Et sur le navire d'en face, il y eut un grand silence vexé. Car tout le monde le sait, même les pirates : une insulte reversée retourne droit à celui qui l'a criée.

Mais au bout d'un moment, une autre voile parut à l'horizon : un navire pirate venait porter secours à Barbe Noire et lui livrer des provisions.

— Là, c'est bon, dit Grégoire. À l'abordage !

Sabres brandis d'un bord, sabres brandis de l'autre, ce fut un duel légendaire : mousse contre mousse, vigie contre vigie, capitaine contre capitaine. Au plus fort du combat, Grégoire désarma Barbe Noire d'un dernier geste. Le pirate, déséquilibré, bascula par-dessus le bastingage. Et au même instant — RRRATCH ! — son pantalon ET son slip se déchirèrent d'un seul coup, et tout l'équipage put admirer les deux grosses fesses toutes blanches du démon des mers, avant qu'il ne tombe dans l'eau froide dans une énorme gerbe d'éclaboussures. Sur les deux navires, ce fut un immense éclat de rire. Même les mouettes revinrent pour voir ça.

Alors Grégoire fit une chose que Barbe Noire n'attendait pas. Au lieu de l'abandonner aux flots, il tendit une corde et le fit remonter à bord.

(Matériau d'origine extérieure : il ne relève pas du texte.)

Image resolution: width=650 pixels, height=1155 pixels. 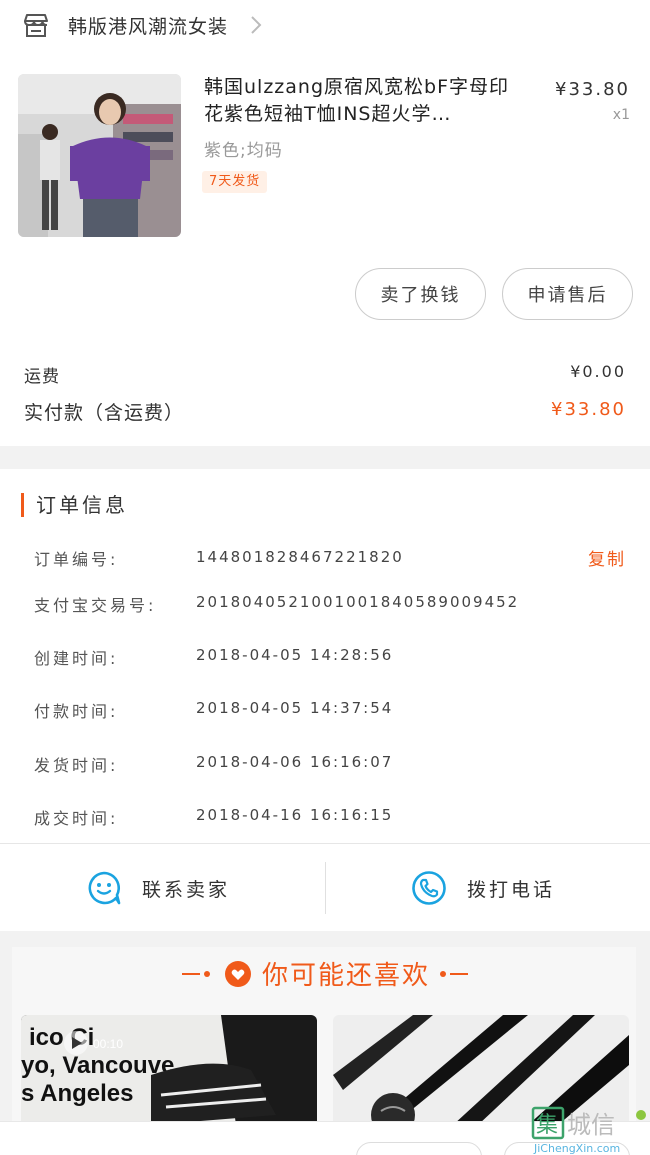 I want to click on created-time-label: 创建时间:, so click(x=76, y=658).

— La bataille est finie, dit le corsaire. Je ne suis pas un démon, moi.

Barbe Noire, trempé, grelottant, tenant son pantalon d'une main, le regarda longtemps. Personne ne l'avait jamais repêché. Personne.

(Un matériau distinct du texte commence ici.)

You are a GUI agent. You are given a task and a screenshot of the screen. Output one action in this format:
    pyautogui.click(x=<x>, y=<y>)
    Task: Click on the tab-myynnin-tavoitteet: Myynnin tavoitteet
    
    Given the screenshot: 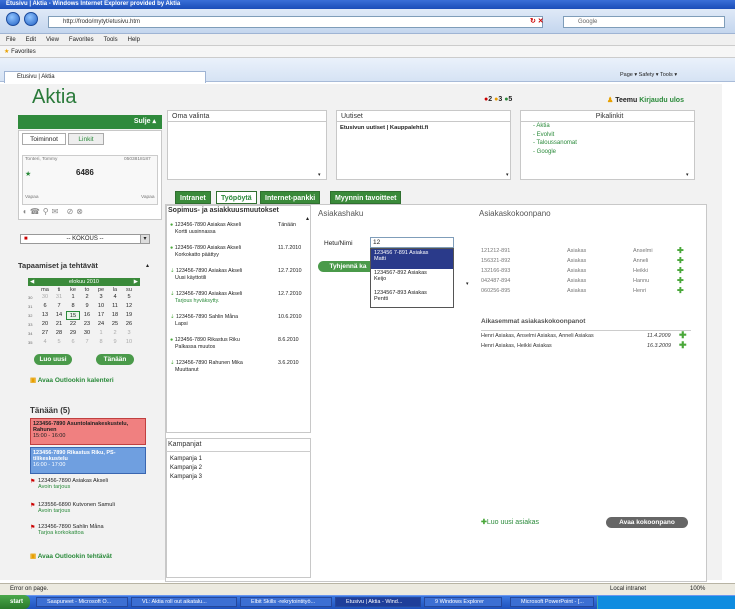 What is the action you would take?
    pyautogui.click(x=366, y=198)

— Plus mille d'aura, murmura Archibald, très impressionné. Là, c'est officiel : capitaine le plus légendaire de toutes les mers.

Le butin fut chargé, et les trois compagnons mirent le cap vers l'Espagne pour le rapporter au roi. Là-bas, on les couronna chevaliers — pour leur bravoure, bien sûr, mais aussi pour leur honnêteté : ils n'avaient pas gardé tout l'or pour eux, et ils avaient épargné leur ennemi.

Et cette nuit-là, bercés par le roulis, le capitaine Grégoire, le petit mousse Archibald et papa, le navigateur, s'endormirent le cœur tranquille, fiers d'avoir gagné sans avoir été cruels.

Maintenant, comme Grégoire et Archibald, ferme doucement les yeux. La nuit est calme, et demain une nouvelle aventure t'attend. Bonne nuit.